▶ **Alıştırma Tanımı**
Borsa kurallarına ilişkin alıntıda "Hüseyin Erkan, bunun" ile başlayıp "bildiklerini ifade etti." ile biten bölümü hiçbir değişiklik yapmadan yazınız.

▶ **Alıntı**
______

Hüseyin Erkan, bunun kararını yeni aldıklarını ve önümüzdeki dönemde uygulamaya başlayacaklarını, buna ilişkin kuralın gelecek yeni şirkete uygulanacağını bildirdi. Uzun vadeye yayılan aralıksız düşüşlerin ya da çıkışların artık tek gün içinde, bir seans içinde yaşanıp, arz ve talebin buluştuğu bir fiyatı oluşturmalarını bekleyeceklerini anlatan Erkan, ''Bu fiyat oluştuktan itibaren de normal marjlara dönecek. Bu piyasa içinde kısa zamanda yaşanmalı, yaşandığı zaman da zannediyorum daha olumlu gelişmeler olur şirketin fiyat performansı açısından....'' dedi. İMKB Başkanı Erkan, bu arada, 2010 için 20'nin üzerinde şirketin Borsa'ya açılma planları yaptığını bildiklerini ifade etti.

______

▶ **Verilen Materyal**
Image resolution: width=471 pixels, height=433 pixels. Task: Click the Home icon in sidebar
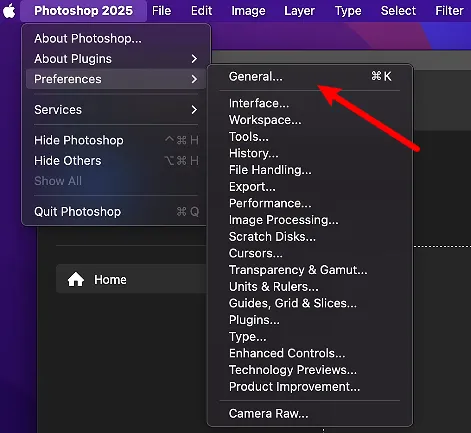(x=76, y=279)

______

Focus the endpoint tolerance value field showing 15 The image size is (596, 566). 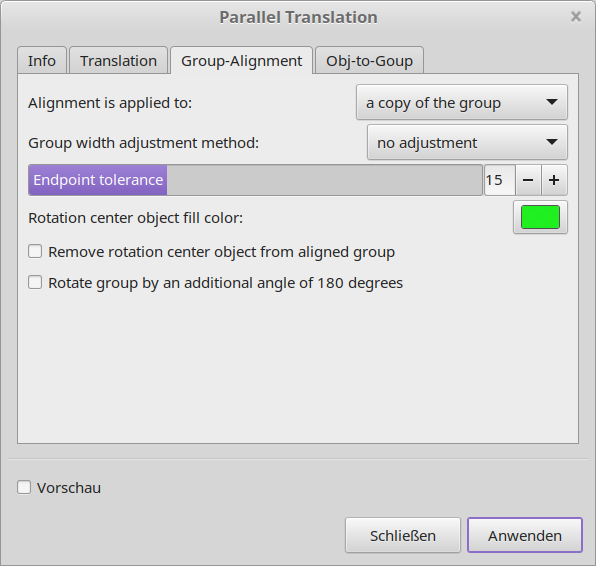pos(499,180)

______

▶ **Alıştırma Çözümü**
Hüseyin Erkan, bunun kararını yeni aldıklarını ve önümüzdeki dönemde uygulamaya başlayacaklarını, buna ilişkin kuralın gelecek yeni şirkete uygulanacağını bildirdi. Uzun vadeye yayılan aralıksız düşüşlerin ya da çıkışların artık tek gün içinde, bir seans içinde yaşanıp, arz ve talebin buluştuğu bir fiyatı oluşturmalarını bekleyeceklerini anlatan Erkan, ''Bu fiyat oluştuktan itibaren de normal marjlara dönecek. Bu piyasa içinde kısa zamanda yaşanmalı, yaşandığı zaman da zannediyorum daha olumlu gelişmeler olur şirketin fiyat performansı açısından....'' dedi. İMKB Başkanı Erkan, bu arada, 2010 için 20'nin üzerinde şirketin Borsa'ya açılma planları yaptığını bildiklerini ifade etti.